In Spain, this occurred with the word carretera, a derivation of carreta, which was the diminutive of carro, which served to name two-wheeled, vehicles drawn by a horse or other animals. Thus a carretera was the road along which carretas moved. But when vehicles evolved, the carretera broadened its meaning to include any kind of transport that moved along it.

When the carros and carretas were so varied that it was hard to limit them to those two terms, people were obliged to seek other words more in line with those new vehicles. Because a carreta was not the same thing as a carroza (a large, elaborate carriage), for example, or a coche (car). But where did this latter word come from and why do we use it in Spain to signify automobile?

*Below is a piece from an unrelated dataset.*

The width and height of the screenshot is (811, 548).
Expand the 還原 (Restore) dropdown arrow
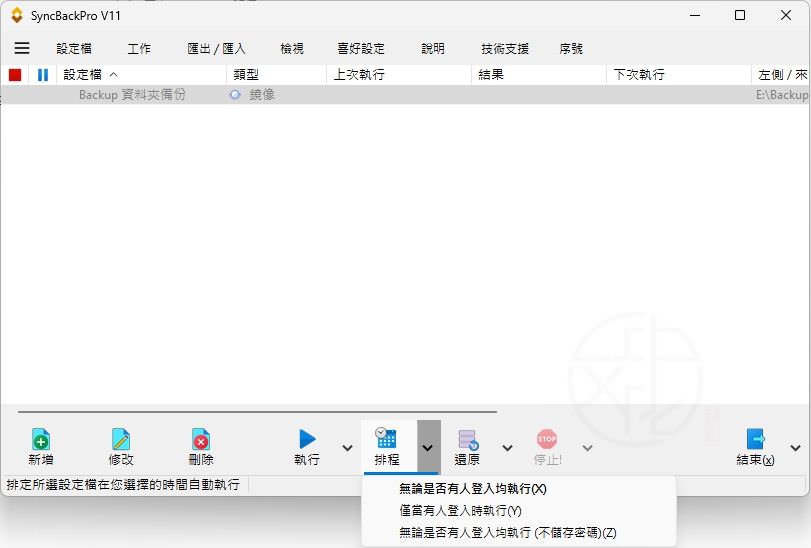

It seems that in Hungary, the town of Kocs was a premier builder of carrozas. In particular, what in Spanish we call a calesa, drawn by horses and designed to transport two people in perfect comfort. The Hungarians called it Kocksi-szekér, which might be translated into Spanish as carro from Kocs. But that term was rather long, whereas languages are sometimes lazy, and the expression ended up as a simple kocsi, which was pronounced cochi. And it is from this Hungarian word that Spain got coche.

The word probably reached Spain through some family matter that linked the Spanish royal court  with the Hungarian court, because the emperor Charles V was the brother of Fernando III of Hungary. Hungarians and Spaniards use the term to speak about automobiles, but the English used the Latin word carrus for this concept, which evolved into car.

Did the English forget the word kocsi? No, but they preferred to use it for other questions. The Hungarian term led to the word coach, which also means trainer or instructor, an allusion to the earlier meaning of something that carries you, as if it were an imaginary coach, to a goal or objective.

And in a poetic vein, if life is a highway we are driving along, it doesn’t matter if we do so in a coche, by automóvil or guided by a coach. The important thing is to move and make progress.